* START GIVEN DATA *

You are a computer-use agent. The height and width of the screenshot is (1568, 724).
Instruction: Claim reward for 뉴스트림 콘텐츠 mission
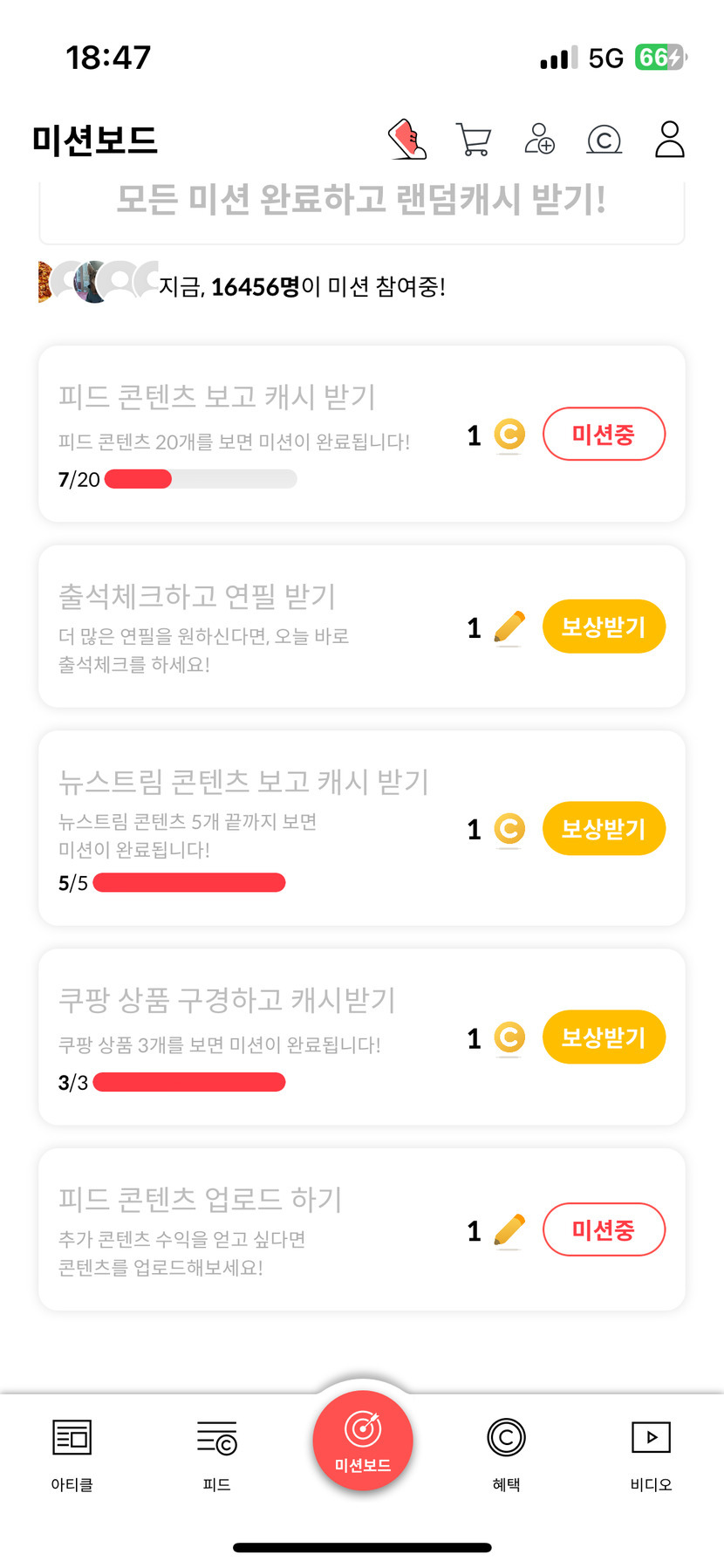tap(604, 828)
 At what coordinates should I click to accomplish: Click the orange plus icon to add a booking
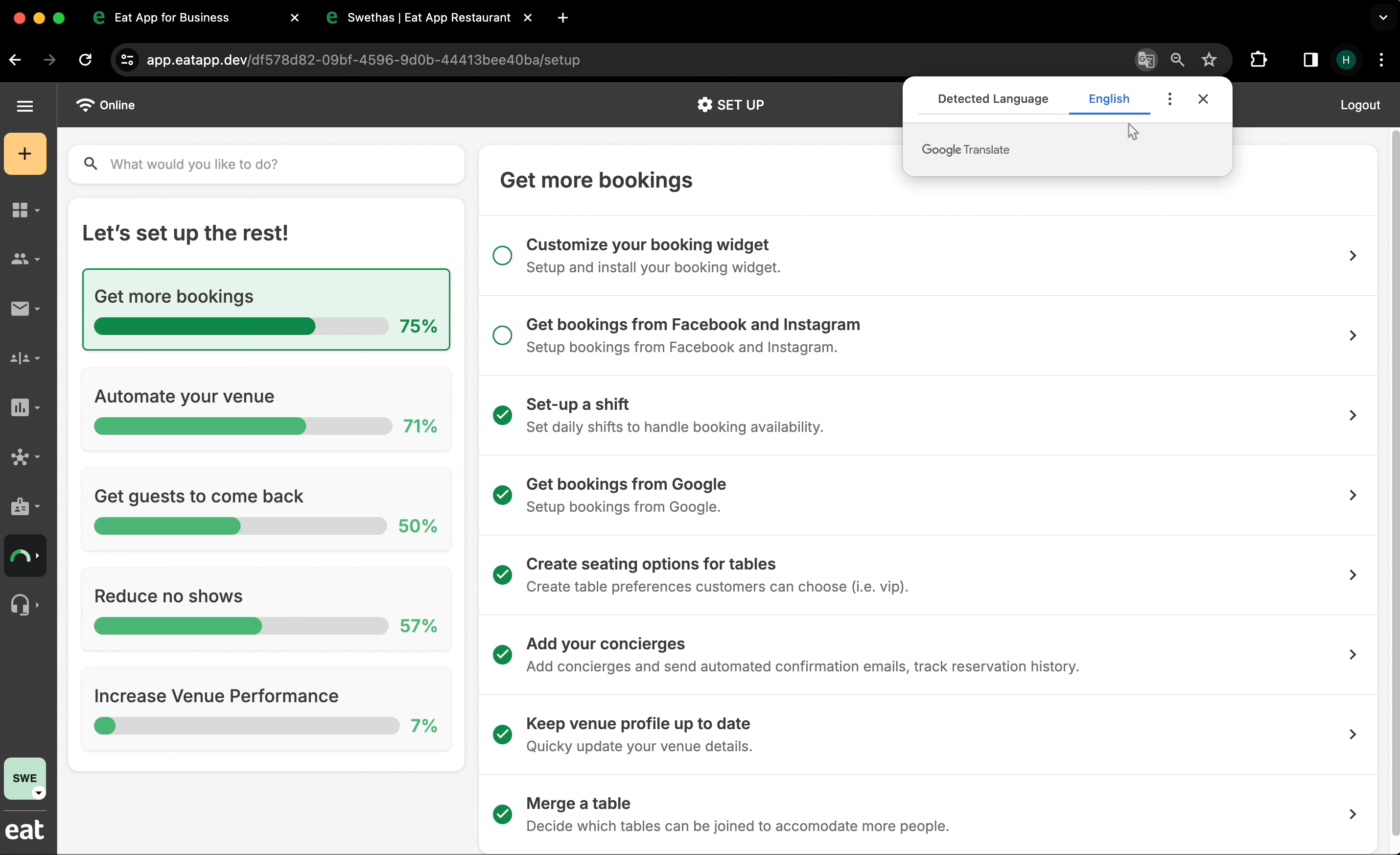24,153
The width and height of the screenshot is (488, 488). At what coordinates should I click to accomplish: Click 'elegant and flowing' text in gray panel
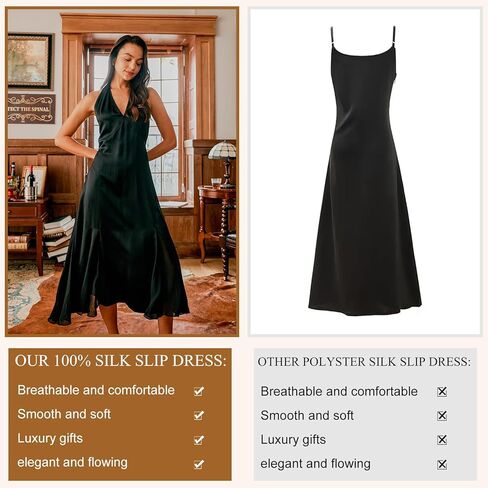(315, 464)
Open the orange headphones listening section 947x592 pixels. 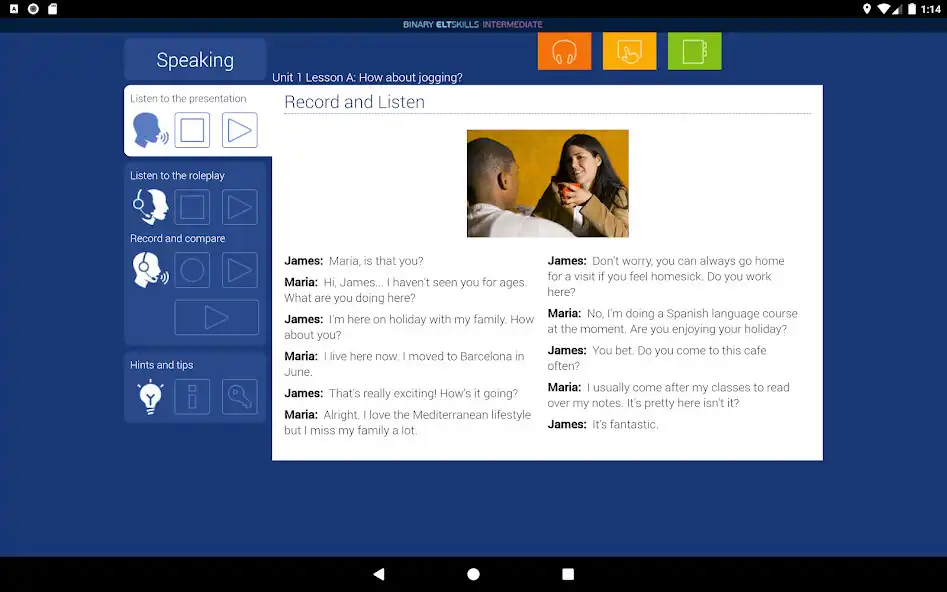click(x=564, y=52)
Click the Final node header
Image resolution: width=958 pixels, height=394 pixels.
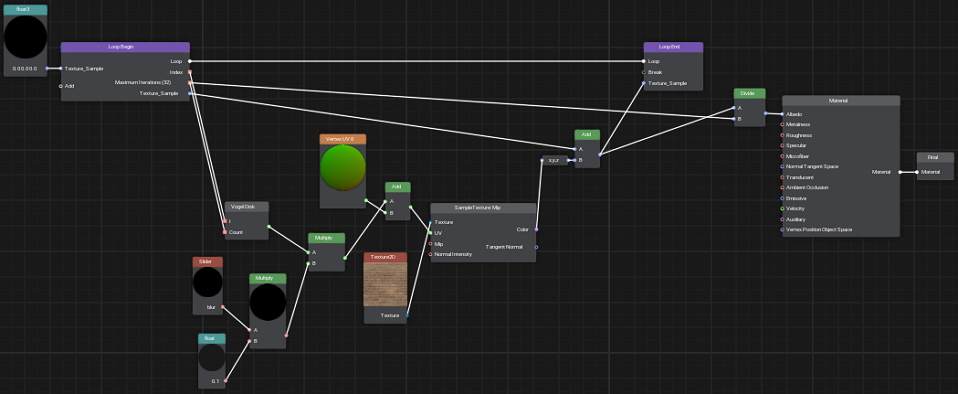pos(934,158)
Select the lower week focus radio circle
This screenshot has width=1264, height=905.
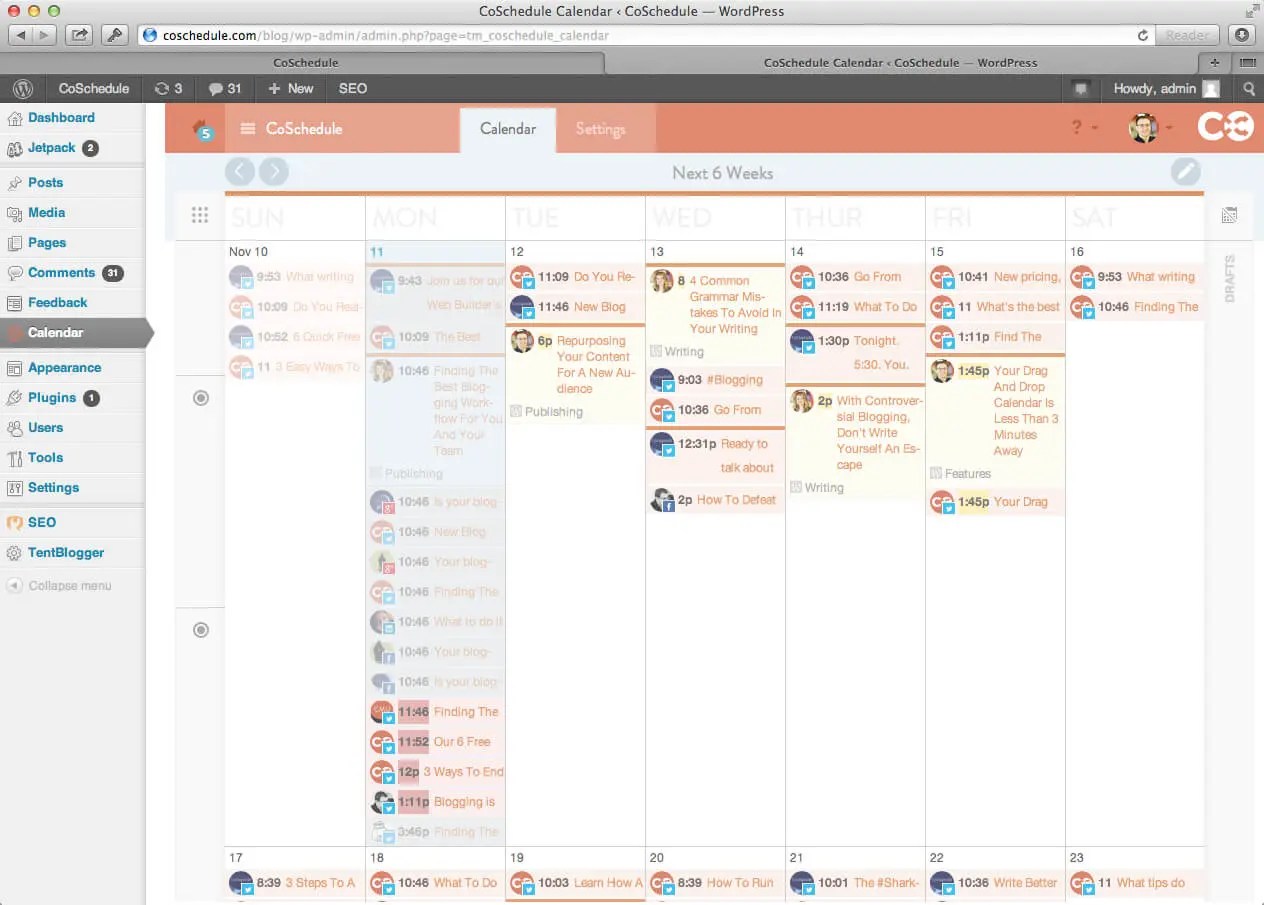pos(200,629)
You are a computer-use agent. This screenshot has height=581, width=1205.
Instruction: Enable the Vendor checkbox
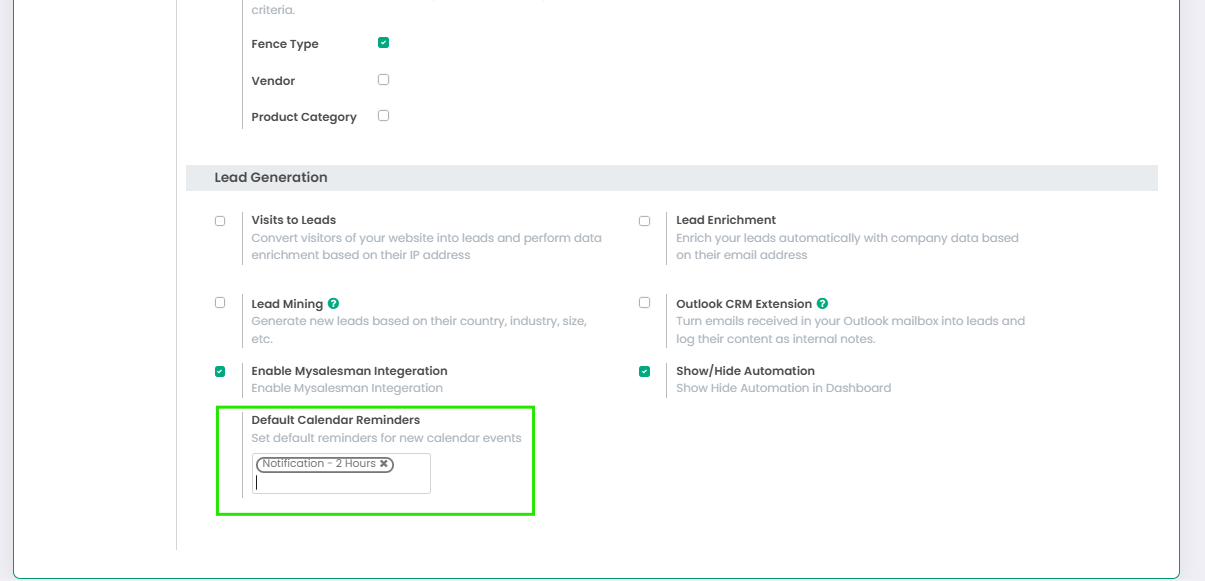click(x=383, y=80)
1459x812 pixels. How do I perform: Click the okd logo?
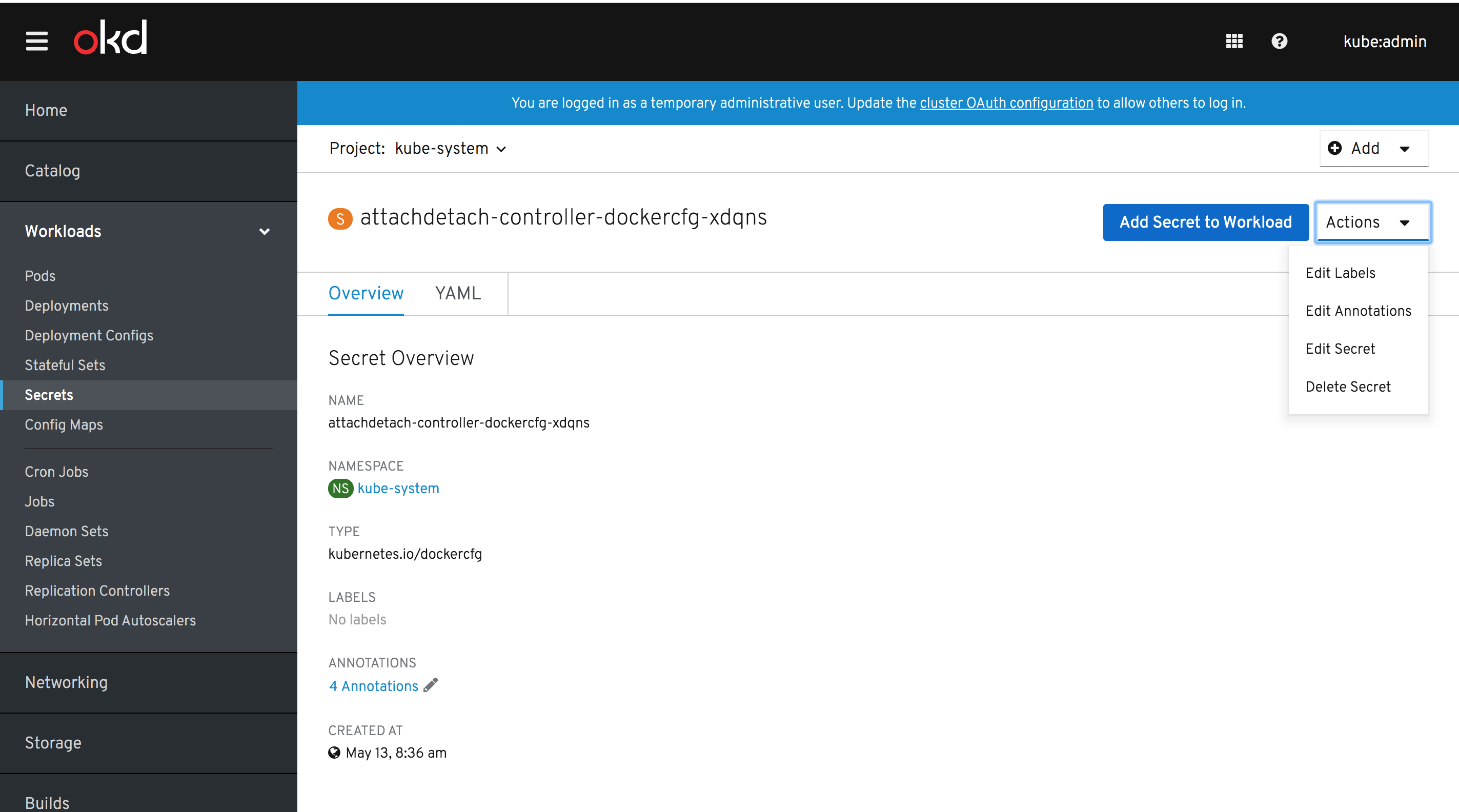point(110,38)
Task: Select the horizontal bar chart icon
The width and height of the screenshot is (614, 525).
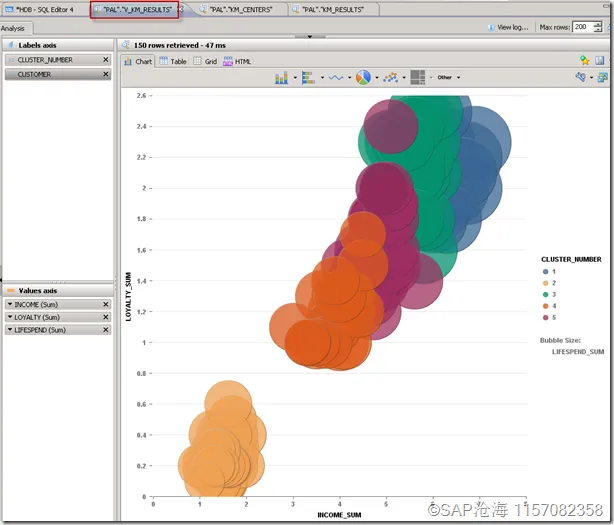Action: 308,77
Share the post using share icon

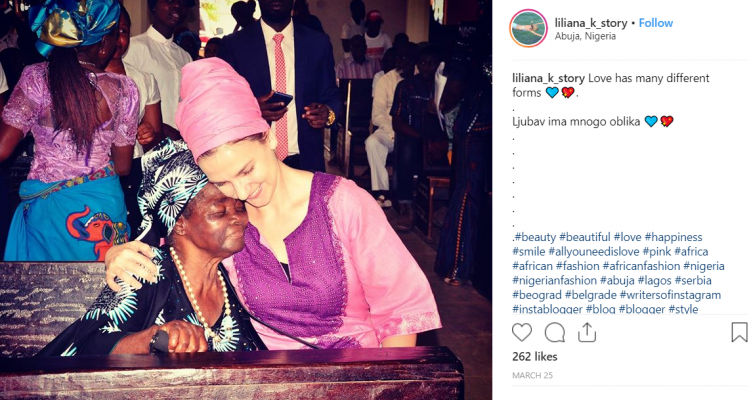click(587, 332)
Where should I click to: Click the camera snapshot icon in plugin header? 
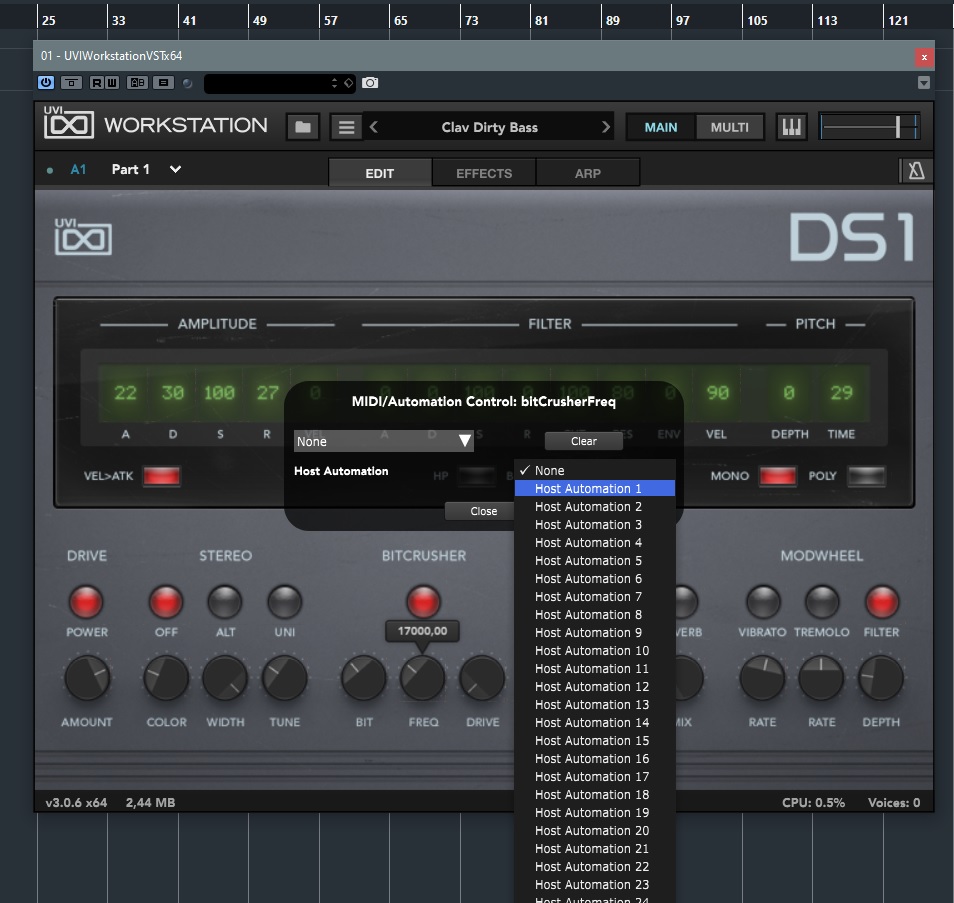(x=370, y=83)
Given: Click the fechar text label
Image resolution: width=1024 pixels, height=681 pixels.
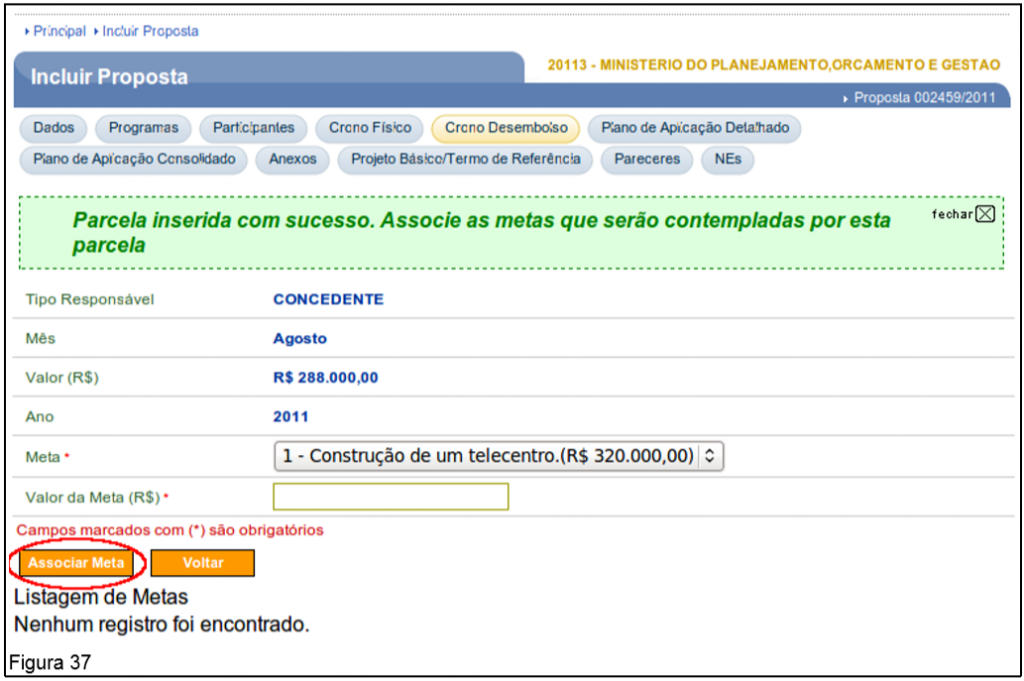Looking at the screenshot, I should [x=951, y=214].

* END GIVEN DATA *

== OBJECTIVE ==
How many lines in the items above contain the word "text"? Case must match. Reply with the number alone.

== RESULT OF THE EXERCISE ==
2